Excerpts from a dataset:
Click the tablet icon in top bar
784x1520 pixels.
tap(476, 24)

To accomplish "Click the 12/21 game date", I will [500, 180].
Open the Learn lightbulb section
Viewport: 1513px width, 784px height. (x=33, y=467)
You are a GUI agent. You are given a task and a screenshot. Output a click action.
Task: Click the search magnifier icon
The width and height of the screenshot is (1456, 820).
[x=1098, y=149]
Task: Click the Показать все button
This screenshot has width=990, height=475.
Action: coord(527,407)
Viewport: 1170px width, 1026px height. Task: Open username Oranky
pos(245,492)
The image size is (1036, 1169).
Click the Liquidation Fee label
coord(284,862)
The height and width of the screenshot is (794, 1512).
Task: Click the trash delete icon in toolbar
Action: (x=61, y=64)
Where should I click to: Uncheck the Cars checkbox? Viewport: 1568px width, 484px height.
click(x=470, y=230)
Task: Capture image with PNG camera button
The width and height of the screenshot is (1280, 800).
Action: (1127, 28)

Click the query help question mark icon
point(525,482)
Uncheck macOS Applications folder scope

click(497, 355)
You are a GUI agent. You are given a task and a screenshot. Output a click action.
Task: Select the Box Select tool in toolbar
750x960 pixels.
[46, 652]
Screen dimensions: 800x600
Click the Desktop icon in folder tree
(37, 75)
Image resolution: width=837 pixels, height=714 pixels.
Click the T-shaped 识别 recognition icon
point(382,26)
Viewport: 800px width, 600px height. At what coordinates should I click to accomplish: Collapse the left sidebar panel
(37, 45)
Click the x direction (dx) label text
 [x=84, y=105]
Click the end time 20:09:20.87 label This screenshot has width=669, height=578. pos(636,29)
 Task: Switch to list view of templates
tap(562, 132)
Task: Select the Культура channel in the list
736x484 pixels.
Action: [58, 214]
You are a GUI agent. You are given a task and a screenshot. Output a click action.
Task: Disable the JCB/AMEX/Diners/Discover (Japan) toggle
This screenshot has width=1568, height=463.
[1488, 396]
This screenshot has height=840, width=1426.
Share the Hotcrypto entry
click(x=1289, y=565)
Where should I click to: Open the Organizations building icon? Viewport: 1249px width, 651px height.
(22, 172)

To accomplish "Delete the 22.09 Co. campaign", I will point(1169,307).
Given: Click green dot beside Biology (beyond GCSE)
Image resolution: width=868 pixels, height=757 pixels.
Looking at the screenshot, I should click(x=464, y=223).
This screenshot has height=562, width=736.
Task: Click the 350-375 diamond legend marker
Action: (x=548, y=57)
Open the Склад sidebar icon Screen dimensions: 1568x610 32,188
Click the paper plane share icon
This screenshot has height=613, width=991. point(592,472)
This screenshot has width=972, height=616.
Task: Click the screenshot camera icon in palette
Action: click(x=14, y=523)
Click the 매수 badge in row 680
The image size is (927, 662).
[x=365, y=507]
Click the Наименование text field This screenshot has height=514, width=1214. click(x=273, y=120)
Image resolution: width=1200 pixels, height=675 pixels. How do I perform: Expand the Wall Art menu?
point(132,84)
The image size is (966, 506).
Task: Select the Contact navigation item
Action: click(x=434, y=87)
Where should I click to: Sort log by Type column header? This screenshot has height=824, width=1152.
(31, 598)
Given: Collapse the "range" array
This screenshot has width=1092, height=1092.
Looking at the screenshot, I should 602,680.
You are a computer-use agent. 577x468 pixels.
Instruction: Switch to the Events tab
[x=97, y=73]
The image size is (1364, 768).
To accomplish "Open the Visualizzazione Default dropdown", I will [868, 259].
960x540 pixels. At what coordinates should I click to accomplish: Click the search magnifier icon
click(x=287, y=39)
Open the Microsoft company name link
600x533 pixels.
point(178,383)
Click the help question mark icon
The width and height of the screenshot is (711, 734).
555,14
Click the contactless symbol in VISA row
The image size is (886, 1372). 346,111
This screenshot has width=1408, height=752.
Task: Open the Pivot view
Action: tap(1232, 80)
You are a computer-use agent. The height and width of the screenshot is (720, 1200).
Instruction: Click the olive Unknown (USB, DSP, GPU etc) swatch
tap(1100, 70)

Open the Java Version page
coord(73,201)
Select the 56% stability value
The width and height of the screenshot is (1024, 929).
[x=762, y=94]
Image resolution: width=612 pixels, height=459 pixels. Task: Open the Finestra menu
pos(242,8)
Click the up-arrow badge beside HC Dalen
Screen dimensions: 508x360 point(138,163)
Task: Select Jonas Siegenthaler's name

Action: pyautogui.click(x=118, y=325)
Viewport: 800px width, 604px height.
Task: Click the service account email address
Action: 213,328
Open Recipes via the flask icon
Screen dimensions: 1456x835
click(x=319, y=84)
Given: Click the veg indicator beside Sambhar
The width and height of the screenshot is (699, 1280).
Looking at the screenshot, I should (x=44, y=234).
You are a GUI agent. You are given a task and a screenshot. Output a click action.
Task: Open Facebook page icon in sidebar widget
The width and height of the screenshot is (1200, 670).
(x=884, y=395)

#### [What is being asked]
In which lines of the records does the word "button" appear? Copy each of them.

#### [Response for this exercise]
Task: Click the Показать все button
Task: Capture image with PNG camera button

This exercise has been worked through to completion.